When to use this document
Use this document when you:
- Are about to add PHP, JavaScript, CSS, templates or translatable strings to a contribution.
- Are reviewing a pull request and need a reference for what "consistent with the codebase" means.
- Are extending the plugin from a separate plugin or a theme and want your own code to feel native.
PHP
- Language level. Target the PHP version declared in the plugin header as the minimum. Avoid features that are not available there.
- Type declarations. Use scalar and return type declarations on new methods, in line with surrounding code.
- WordPress style. Follow the WordPress PHP coding standards (tabs for indentation, spaces inside parentheses, Yoda conditions where the codebase already uses them, snake_case for functions and methods, TitleCaseWith_Underscores for class names).
- Single class per file. Each PHP file contains one class. File names match class names in lowercased-and-hyphenated form, consistent with the conventions already present in the codebase.
- No new globals. Prefer class constants and dependency injection over scattered globals.
WordPress integration
- Capability checks first. Every privileged action must verify the appropriate capability before doing any work.
- Nonce checks for forms and admin AJAX. Use the standard WordPress
nonce APIs (
check_admin_referer,check_ajax_referer,wp_verify_nonce) for any state-changing endpoint. - Sanitisation and escaping. Sanitise on input and escape on output using the appropriate WordPress APIs for the type and the output context. See Sanitization And Escaping.
- i18n. Wrap user-facing strings with the plugin's text domain. See Internationalization For Developers.
- Logging. Use the plugin's shared logger rather than calling PHP's
error_logdirectly from new feature code.
JavaScript and CSS
- The plugin does not use a JavaScript build pipeline; assets ship as plain files.

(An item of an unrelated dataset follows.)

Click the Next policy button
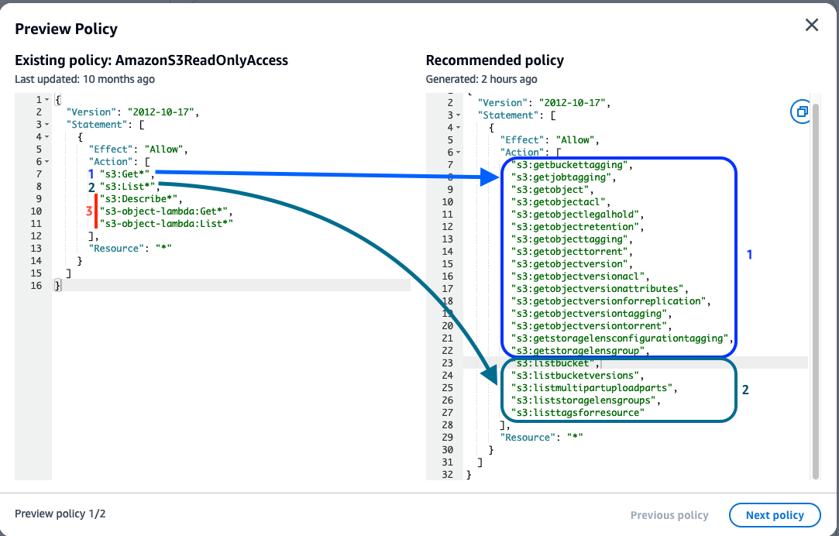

- Keep front-end JavaScript dependency-free and progressive; the plugin must continue to work in browsers that block third-party scripts.
- Prefix new CSS classes consistently with the existing front-end and admin conventions to avoid collisions with themes.
Tests
- New behavioural changes should be covered by tests where they can reasonably be exercised by unit tests.
- Name new test classes after the class or behaviour under test with a
Testsuffix, in line with existing tests. - See Testing Guide for the high-level test workflow.
Documentation
- Update the relevant pages under
docs/en/whenever a contribution changes publicly observable behaviour. - Keep documentation public-safe; do not add internal class names, option keys, REST/AJAX route names or capability/nonce identifiers to the public documentation set.
Public documentation notice. This page provides a high-level integration overview only. Internal implementation details, private APIs, storage internals and security-sensitive release infrastructure are maintained separately and are not part of the public documentation.